Lugano (awp) - L'approvisionnement en crédits et liquidités des petites et moyennes entreprises, fortement malmenées par la pandémie de coronavirus, fonctionne bien, a affirmé lundi le patron de la Banque nationale suisse (BNS) Thomas Jordan.

"La crise du Covid-19 a montré à quel point l'approvisionnement de l'économie en crédits est important", a souligné M. Jordan selon le texte de son discours prononcé au Lugano Banking Day.

Le président de la direction générale de l'institut d'émission a rappelé que "de nombreuses entreprises ont rencontré des problèmes de liquidités au printemps, du fait du ralentissement de l'économie".

Pour venir en aide aux PME, la Confédération a mis à leur disposition à partir d'avril des crédits d'urgence, entièrement ou partiellement garantis par les pouvoirs publics.

Selon les données actualisées fin août par le Secrétariat d'Etat à l'économie (Seco), un cinquième des PME suisses, soit 136'112 entreprises, ont contracté des crédits Covid-19 pour assurer leurs liquidités. Au total, 16,8 milliards de francs suisses ont été versés et 42% des fonds disponibles ont été utilisés.

Les banques ont quant à elles "jusqu'ici bien résisté aux répercussions de la pandémie", a ajouté M. Jordan, insistant que ces turbulences ont "montré combien il est important pour les banques et les assurances de détenir suffisamment de fonds propres et de liquidités".

Le taux d'intérêt négatif, actuellement fixé à -0,75%, et la disposition de la BNS à intervenir "au besoin" sur le marché des changes permettent de contrer l'attrait des placements en francs suisses. L'institut d'émission helvétique veille ainsi "à ce que les conditions monétaires soient appropriées en Suisse".

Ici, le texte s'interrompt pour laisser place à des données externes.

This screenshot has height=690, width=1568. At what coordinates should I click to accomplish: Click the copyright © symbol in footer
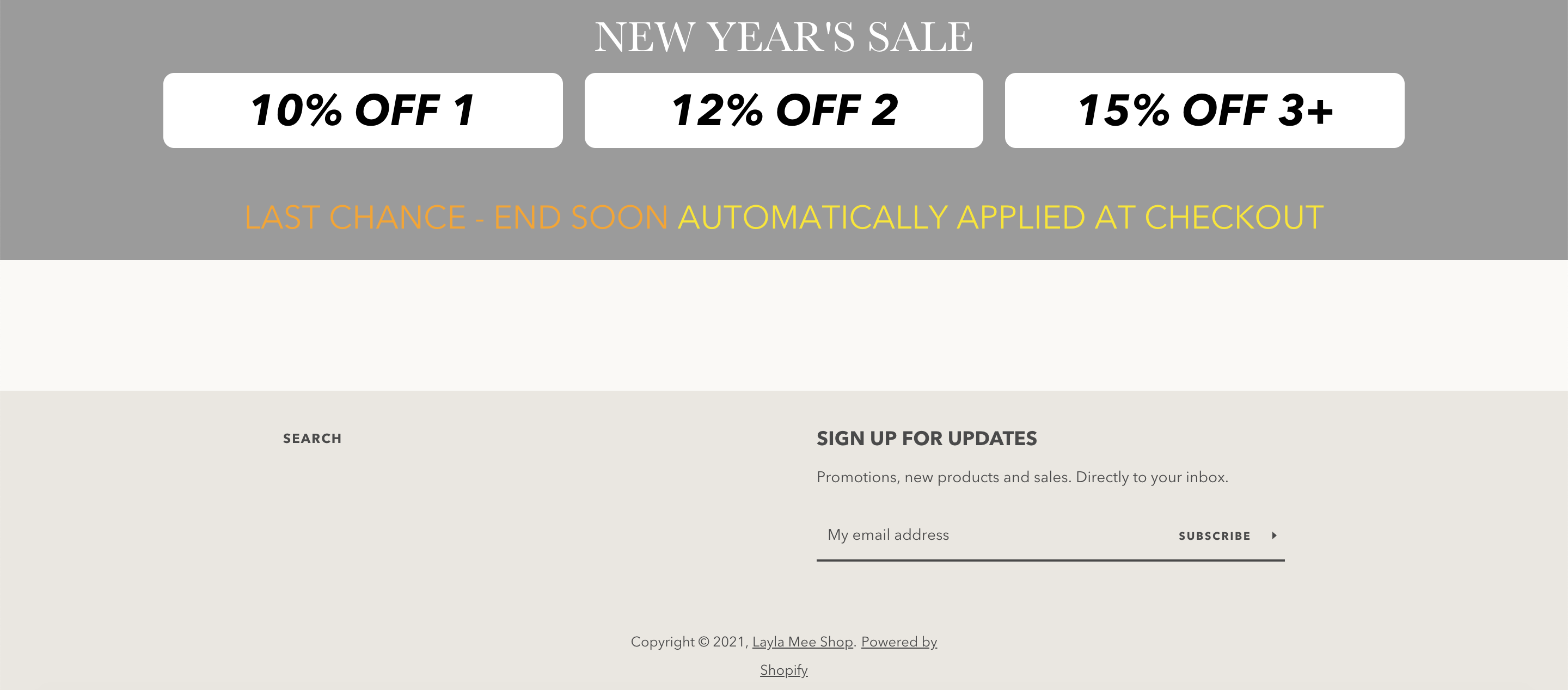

La banque centrale helvétique a également rappelé être consciente "du défi que représente le taux d'intérêt négatif pour le secteur financier", cette mesure pesant sur les marges des banques.

Plus-value psychologique

Lors du colloque qui a suivi, le patron d'UBS Sergio Ermotti a renouvelé ses éloges à la réponse du monde politique à la crise, qu'il a qualifiée de "ciblée, rapide et pragmatique".

Concernant l'utilisation des crédits Covid, il évoque une "énorme valeur ajoutée, au-delà des liquidités, du point de vue psychologique", signalant que nombre d'entreprises ont demandé des crédits sans les utiliser.

La disponibilité de ces liquidités a largement contribué à apaiser les incertitudes et éviter que les marchés ne cèdent à la panique, a déclaré le Tessinois, qui cédera le timon du numéro un bancaire helvétique au Néerlandais Ralph Hamers d'ici une semaine.

Il a par ailleurs insisté sur le fait que le rôle des banques ne s'est pas limité à être le mécanisme de transmission d'aides étatiques, mais de mettre son propre risque et son propre capital au service des entreprises, rappelant qu'UBS a octroyé cinq fois plus de crédits que la Confédération au plus fort de la crise.

Le dirigeant a cependant prévenu: "il est clair que cette recette ne sera pas forcément appropriée dans le futur", en référence à l'arrivée de la deuxième vague de la crise, un défi qui sera selon lui "bien plus difficile à gérer".

Selon lui, les banques auront "la lourde tâche de distinguer les entreprises ayant des problèmes structurels de celles qui sont seulement confrontées à un problème passager de liquidités".

Technologie primordiale

M. Ermotti a souligné l'importance des investissements dans la technologie pour surmonter les conséquences de la crise, et l'effet catalyseur que la pandémie a eu sur la numérisation de l'ensemble de l'économie, et du secteur bancaire en particulier.

Selon lui, "si elle avait eu lieu il y a dix ou cinq ans, cette même crise aurait été ingérable du point de vue de la résilience non seulement du système financier, mais de la société dans son ensemble".

Revenant sur l'émergence de nouveaux acteurs dans la prestation de services financiers - en référence notamment aux géants technologiques américains - le banquier a salué une certaine homogénéité réglementaire "pour tous ceux qui exercent le même genre d'activité".

Reste que les investissements dans la technologie, nécessaires pour rester compétitif ne sont pas à la portée de tous les acteurs de la branche. M. Ermotti a souligné qu'UBS y consacrait chaque année 12% de son chiffre d'affaires, soit environ 3 milliards de francs suisses.